Heme: The Lord of the Iron Ring

Abstract

Heme is an iron-protoporphyrin complex with an essential physiologic function for all cells, especially for those in which heme is a key prosthetic group of proteins such as hemoglobin, myoglobin, and cytochromes of the mitochondria. However, it is also known that heme can participate in pro-oxidant and pro-inflammatory responses, leading to cytotoxicity in various tissues and organs such as the kidney, brain, heart, liver, and in immune cells. Indeed, heme, released as a result of tissue damage, can stimulate local and remote inflammatory reactions. These can initiate innate immune responses that, if left uncontrolled, can compound primary injuries and promote organ failure. In contrast, a cadre of heme receptors are arrayed on the plasma membrane that is designed either for heme import into the cell, or for the purpose of activating specific signaling pathways. Thus, free heme can serve either as a deleterious molecule, or one that can traffic and initiate highly specific cellular responses that are teleologically important for survival. Herein, we review heme metabolism and signaling pathways, including heme synthesis, degradation, and scavenging. We will focus on trauma and inflammatory diseases, including traumatic brain injury, trauma-related sepsis, cancer, and cardiovascular diseases where current work suggests that heme may be most important.
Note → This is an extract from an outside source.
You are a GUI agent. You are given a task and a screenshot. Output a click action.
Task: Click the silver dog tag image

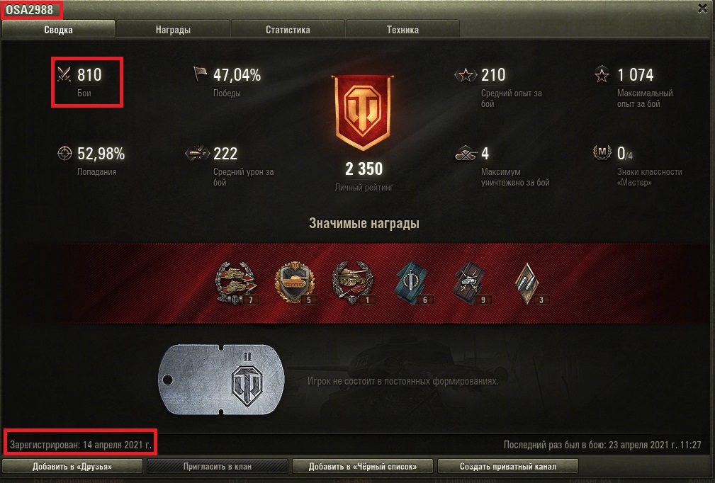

Keywords: cancer; cardiovascular; heme; heme-oxygenase; sepsis; traumatic brain injury.

Figure 1

Heme “the lord of the iron ring” toxicity after large amounts are released into the bloodstream. Traumatic injury, infection, and disturbances in the cardiovascular system have all independently been shown to be influenced by heme release and metabolism as it relates to cell survival and tissue repair. Heme has toxic properties in each scenario due in large part to the catalytic active iron atom it coordinates, but heme also acts as a ligand for Toll-like receptors (TLR). After traumatic injury, high concentrations of heme contribute to an inflammatory response with additional heme-dependent tissue injury. In sepsis, the accumulation of heme as a result of tissue injury induces a prototypical cytokine storm, oxidant radical generation, transcription factor mobilization, and resulting stress response gene expression. However, tissue injury initiates a sequence of events that also leads to immunosuppression that increases the host’s risk of infection at barrier sites such as the lung. Disturbances in the cardiovascular system also promote the release of excessive heme, resulting in vascular dysfunction through the increased expression of adhesion molecules, endothelial activation, immune cell recruitment and platelet aggregation, as well as the consumption of nitric oxide that leads to vasoconstriction. Heme-injured myocytes exhibit morphological changes and oxidative enzyme loss, leading to a reduction in the contractile function of the heart. These effects highlight the importance of the tight regulation of heme levels in the body so as to prevent its harmful consequences on cell and tissue function.

Figure 2

The dual role of heme in the tumor microenvironment. The modulation of ferritin and HO-1 expression in the setting of heme overload, such as the ingestion of red meat or acute tissue injury, induces DNA damage and increases the risk for colorectal cancer (CRC). In addition to the extracellular heme released by blood vessels irrigating the tumor microenvironment (TME), tumor cells can also increase heme biosynthesis while improving their mitochondrial bioenergetic response, including oxidative phosphorylation (OXPHOS), that augment survivability and proliferation. The increased HO-1 expression in tumor-infiltrating macrophages (TAMs) can promote tumor cell migration and metastasis. Conversely, TAMs can also switch to an antitumoral M1 phenotype in response to heme exposure in the TME. Moreover, heme metabolism by HO-1 in TAMs can induce tumor cell death in part by increasing Fe²⁺-mediated ferroptosis. Carbon monoxide (CO) can also impart potent anti-proliferative effects that may contribute to iron-mediated cell death. Thick arrows up indicate an increase, while thick arrows down indicate a decrease.